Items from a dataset
+++
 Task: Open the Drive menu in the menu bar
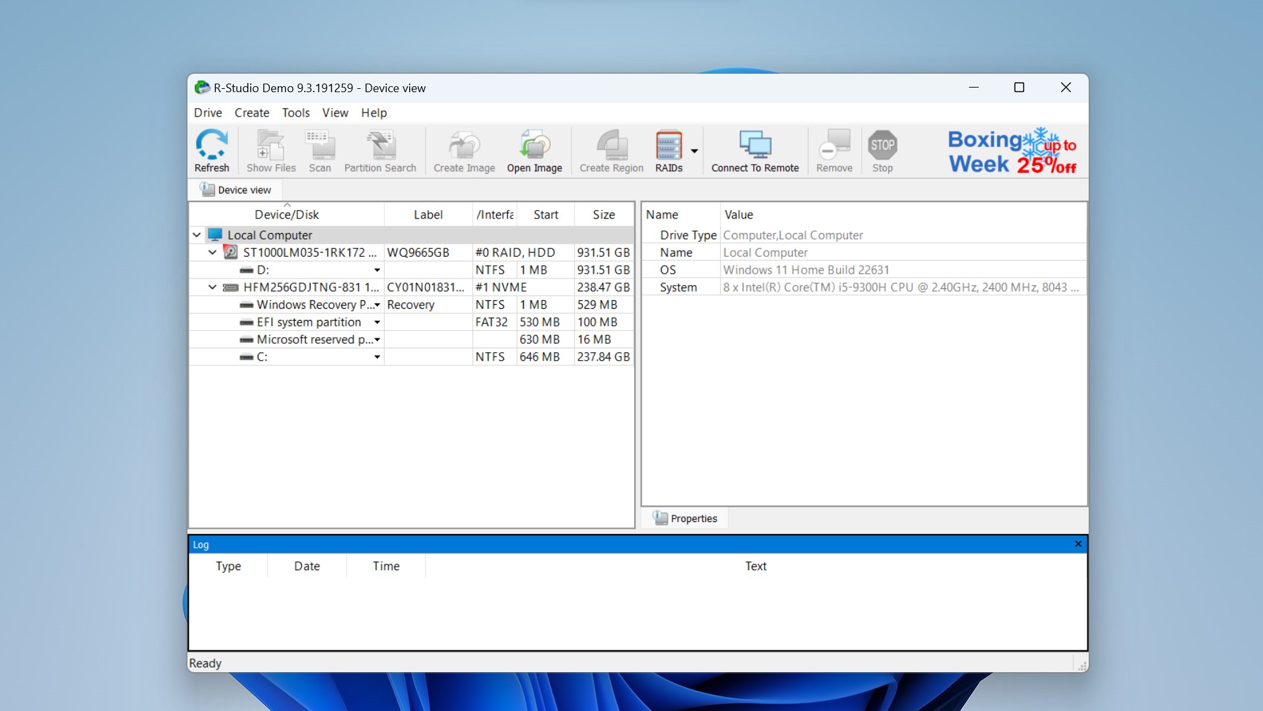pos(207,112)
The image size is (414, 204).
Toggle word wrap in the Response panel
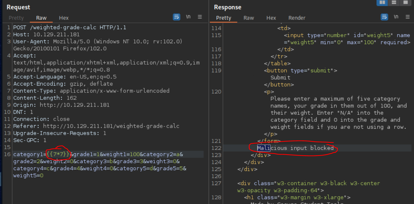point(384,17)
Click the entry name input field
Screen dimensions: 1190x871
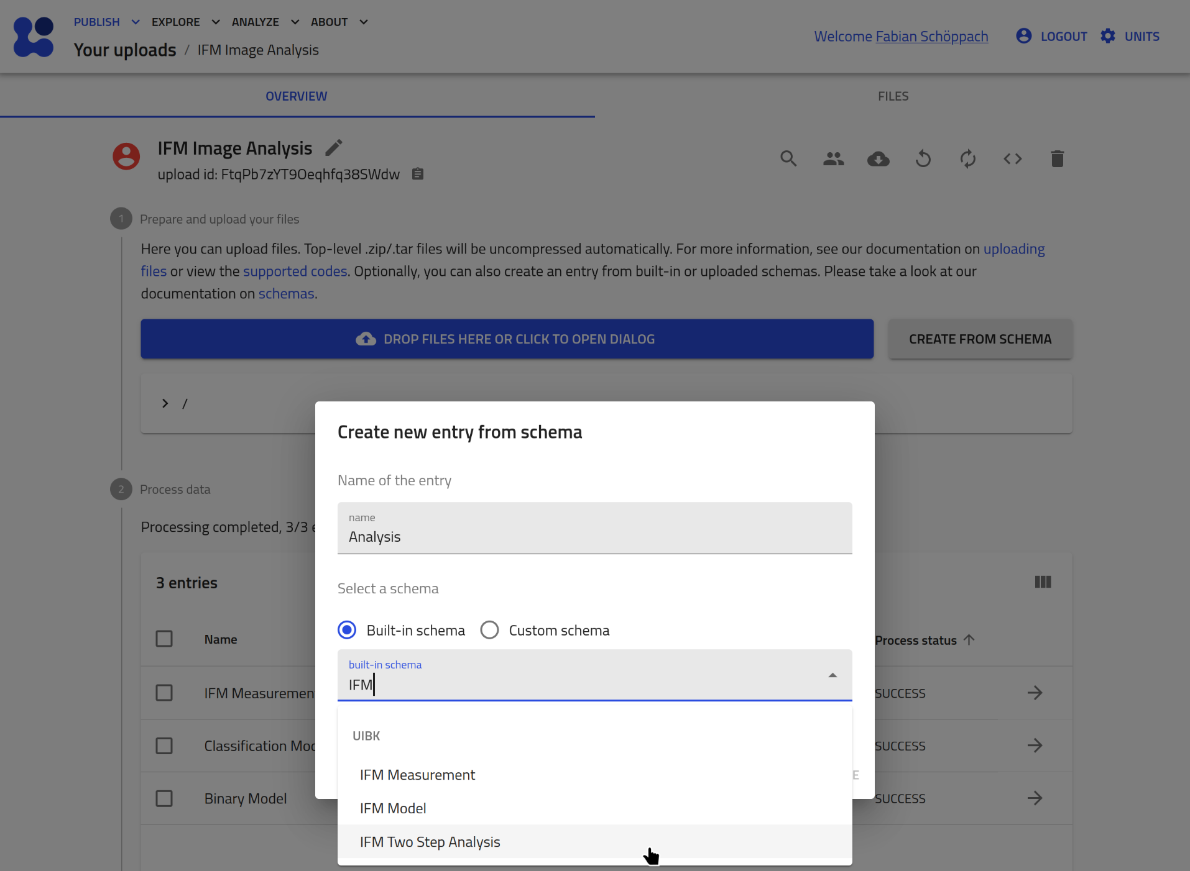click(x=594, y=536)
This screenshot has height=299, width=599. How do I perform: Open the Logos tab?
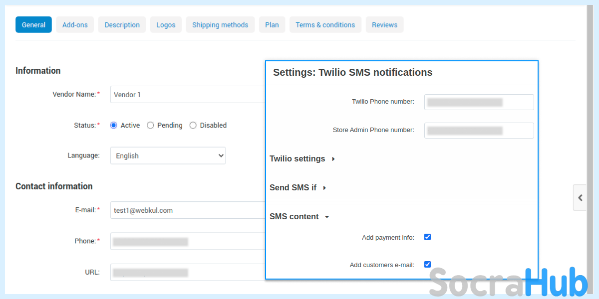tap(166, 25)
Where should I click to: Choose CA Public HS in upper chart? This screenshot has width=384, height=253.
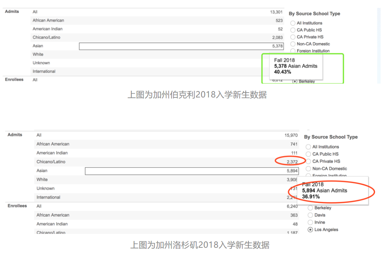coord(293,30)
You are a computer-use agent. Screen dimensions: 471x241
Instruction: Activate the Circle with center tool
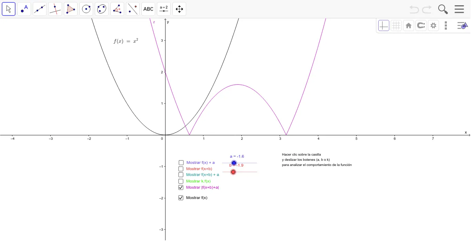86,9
+++
**About this task:** Every line above should be repeated exactly; pictures stay out of the copy.

**Response area:**
 Task: Open the Drive menu in the menu bar
pos(207,112)
The image size is (414, 204).
Toggle word wrap in the Response panel
point(384,17)
Click the entry name input field
Screen dimensions: 1190x871
click(x=594, y=536)
This screenshot has height=299, width=599. How do I perform: Open the Logos tab?
tap(166, 25)
Where should I click to: Choose CA Public HS in upper chart? This screenshot has width=384, height=253.
coord(293,30)
You are a computer-use agent. Screen dimensions: 471x241
Instruction: Activate the Circle with center tool
86,9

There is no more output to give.